-- DATA SUPPLIED start --

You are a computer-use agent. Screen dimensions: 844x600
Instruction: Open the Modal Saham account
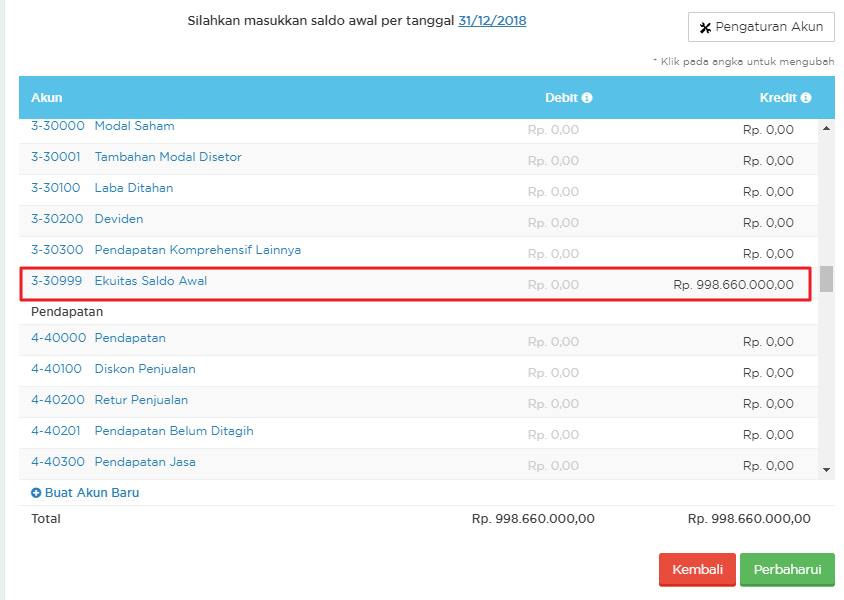point(134,127)
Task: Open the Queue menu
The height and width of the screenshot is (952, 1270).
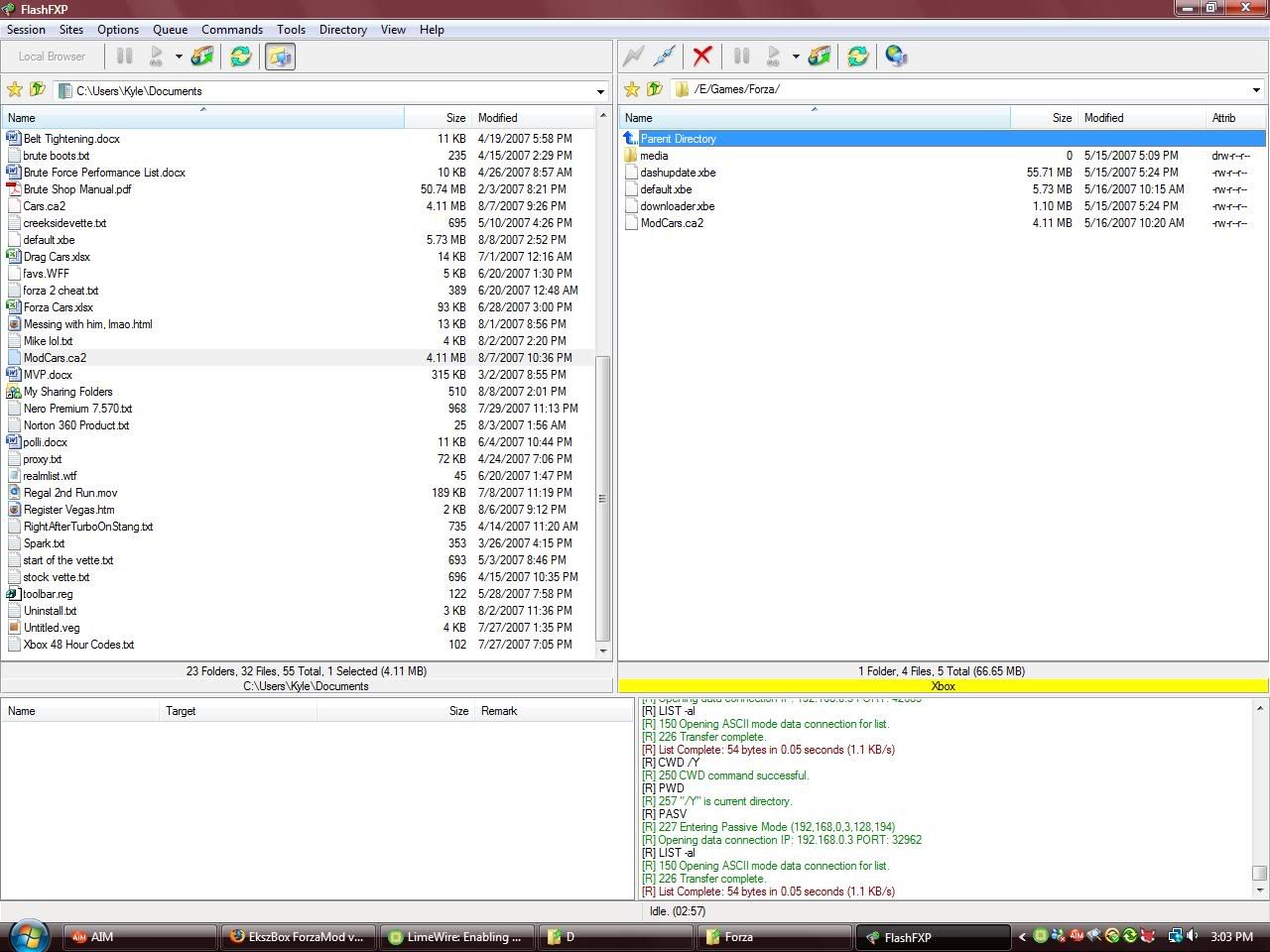Action: 170,30
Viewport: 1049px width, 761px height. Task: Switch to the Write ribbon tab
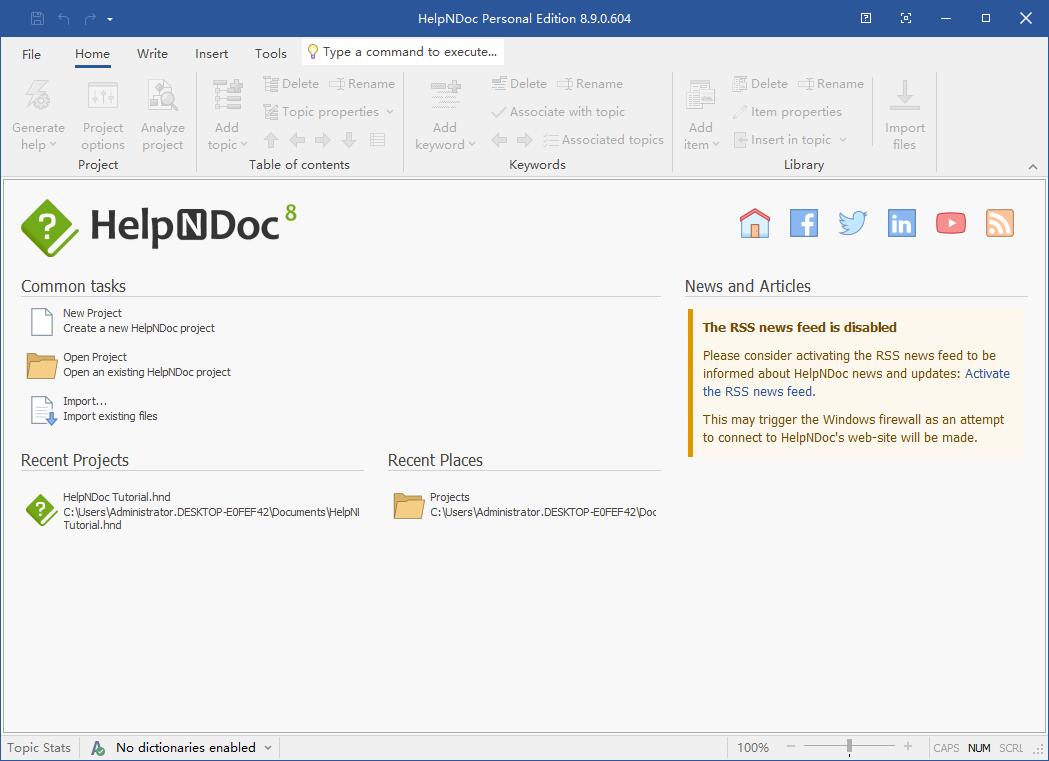[x=152, y=54]
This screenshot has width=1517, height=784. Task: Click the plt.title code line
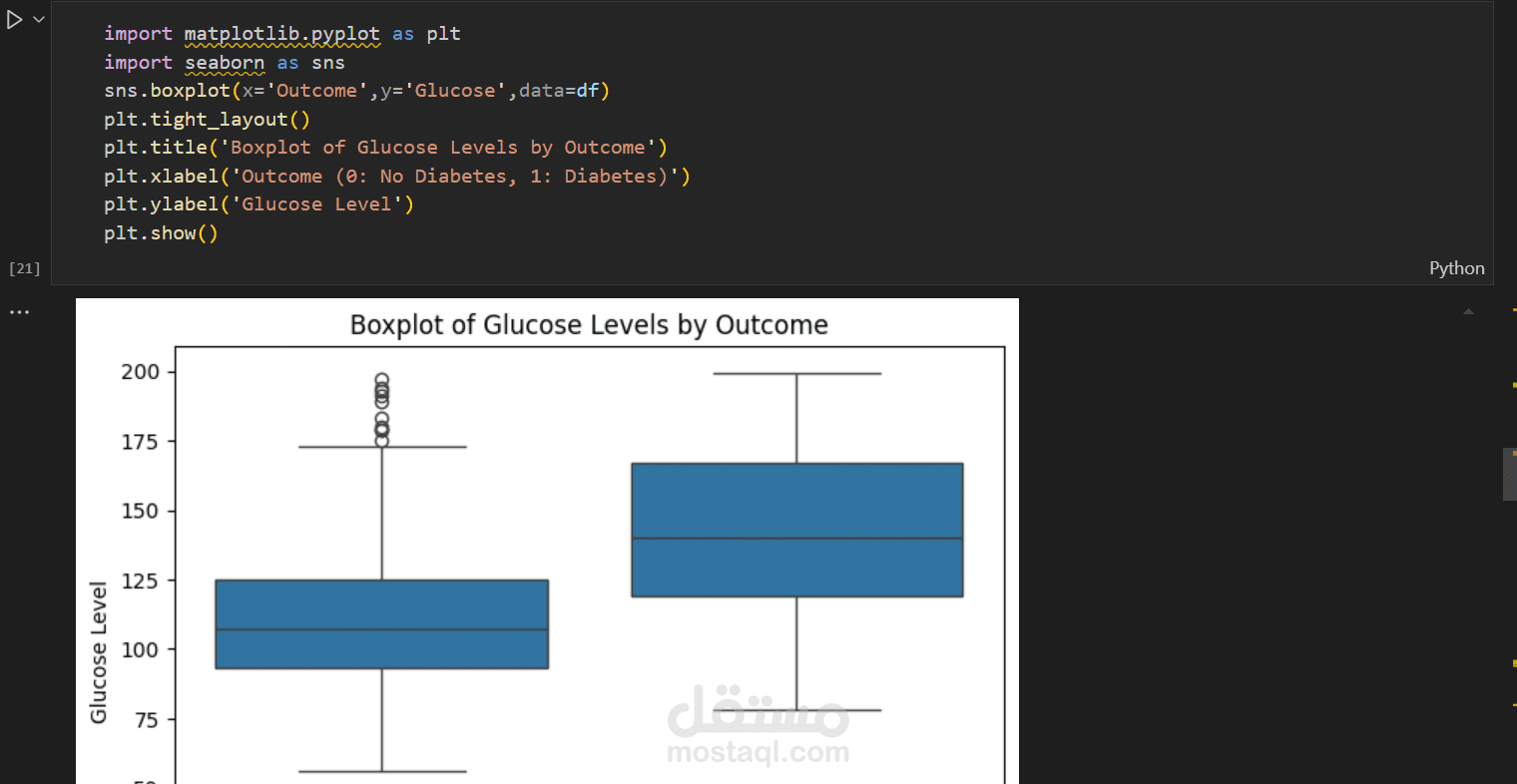coord(385,148)
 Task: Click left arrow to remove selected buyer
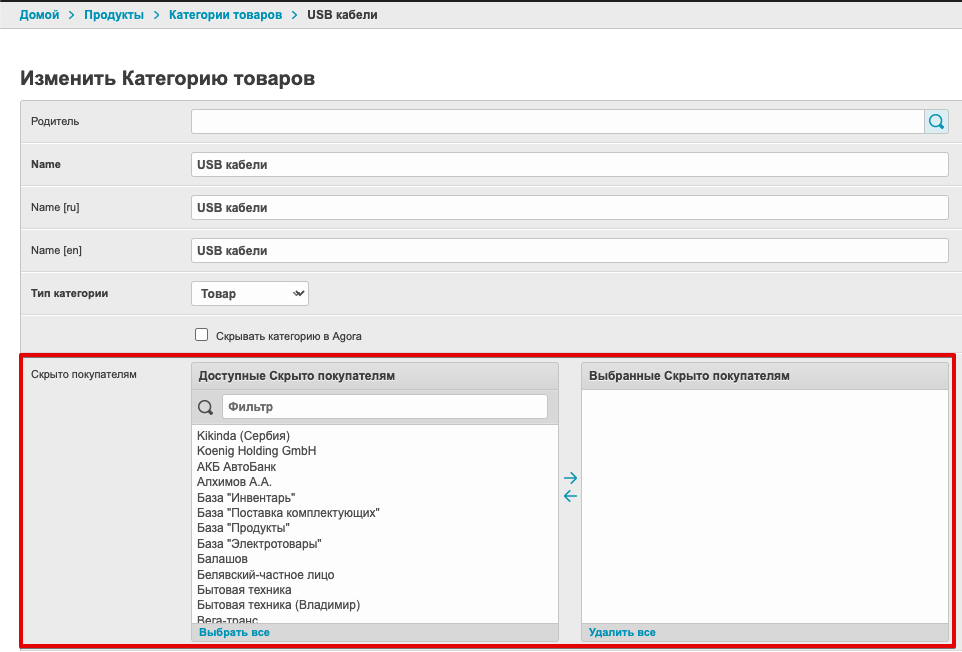coord(570,496)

-- DATA SUPPLIED end --

*DIRECTIONS FOR THIS TASK:* Show each line of the records that contains the word "screenshot".

*COMPLETE RESPONSE:*
The height and width of the screenshot is (952, 1270).
This screenshot has width=1517, height=784. Task: Click the plt.title code line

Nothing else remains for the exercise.